Investment properties on the higher end of the scale that require jumbo financing, loan amounts above $417,000 as established by Fannie and Freddie, have been on quite a ride as of late and has received a helping hand as it relates to financing costs. As you read here, jumbo rates are actually lower in the current lending environment compared to conforming mortgage rates.

That’s more than just topsy-turvy, it’s something that most loan officers today will tell you they’ve never witnessed the event.

For example, a borrower with a $700,000 jumbo loan amount might find a 30 year fixed rate right around 4.125 percent while a conforming loan of $417,000 will have a 4.25 percent rate. That doesn’t seem like a lot at first glance but when it concerns jumbo loans, the difference in monthly payment is more than noticeable. But there may be another jumbo product that’s even better, especially for investors who plan on buying and selling within a shorter time frame, say five to seven years. Enter the 7/1 jumbo hybrid.

This loan is fixed for seven years and compared to a jumbo 30 year fixed at 4.125 the 7/1 hybrid is a full percentage lower than its fixed rate cousin. Yes, the hybrid will turn into an adjustable rate mortgage than can change every year but not after seven years have passed at the lower, 3.125 percent rate. What’s the difference between the two rates on a $750,000 mortgage for instance?

  • 30 year fixed jumbo        4.125%                  $3,634/mo.
  • 7/1 hybrid jumbo            3.125%                  $3,212/mo.

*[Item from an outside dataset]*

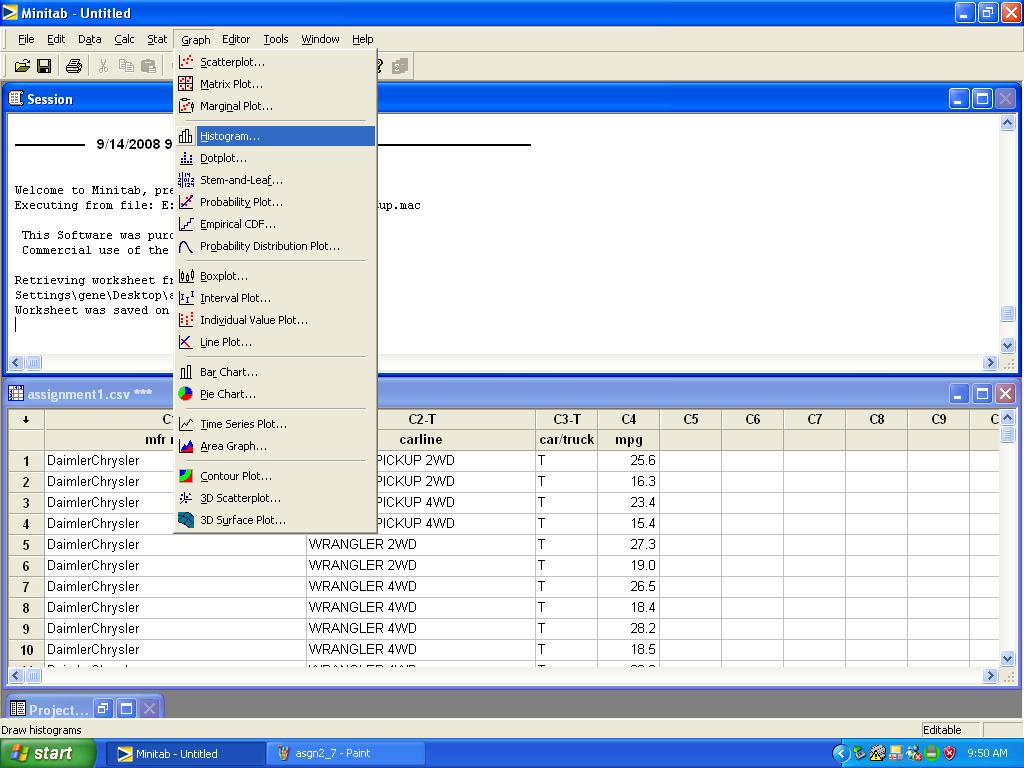
Task: Click the Boxplot icon in menu
Action: pyautogui.click(x=186, y=276)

That’s a monthly savings of $422 per month and over the course of seven years the total amount of interest saved is $35,448. That’s how much additional monthly cash flow you’ll enjoy over the course of the first seven years.

If you’re in the high end and keeping a rental property for the long term, the 30 year fixed rate is your choice. But if your strategy means buying and selling within a specific window, take a good hard look at the hybrid model.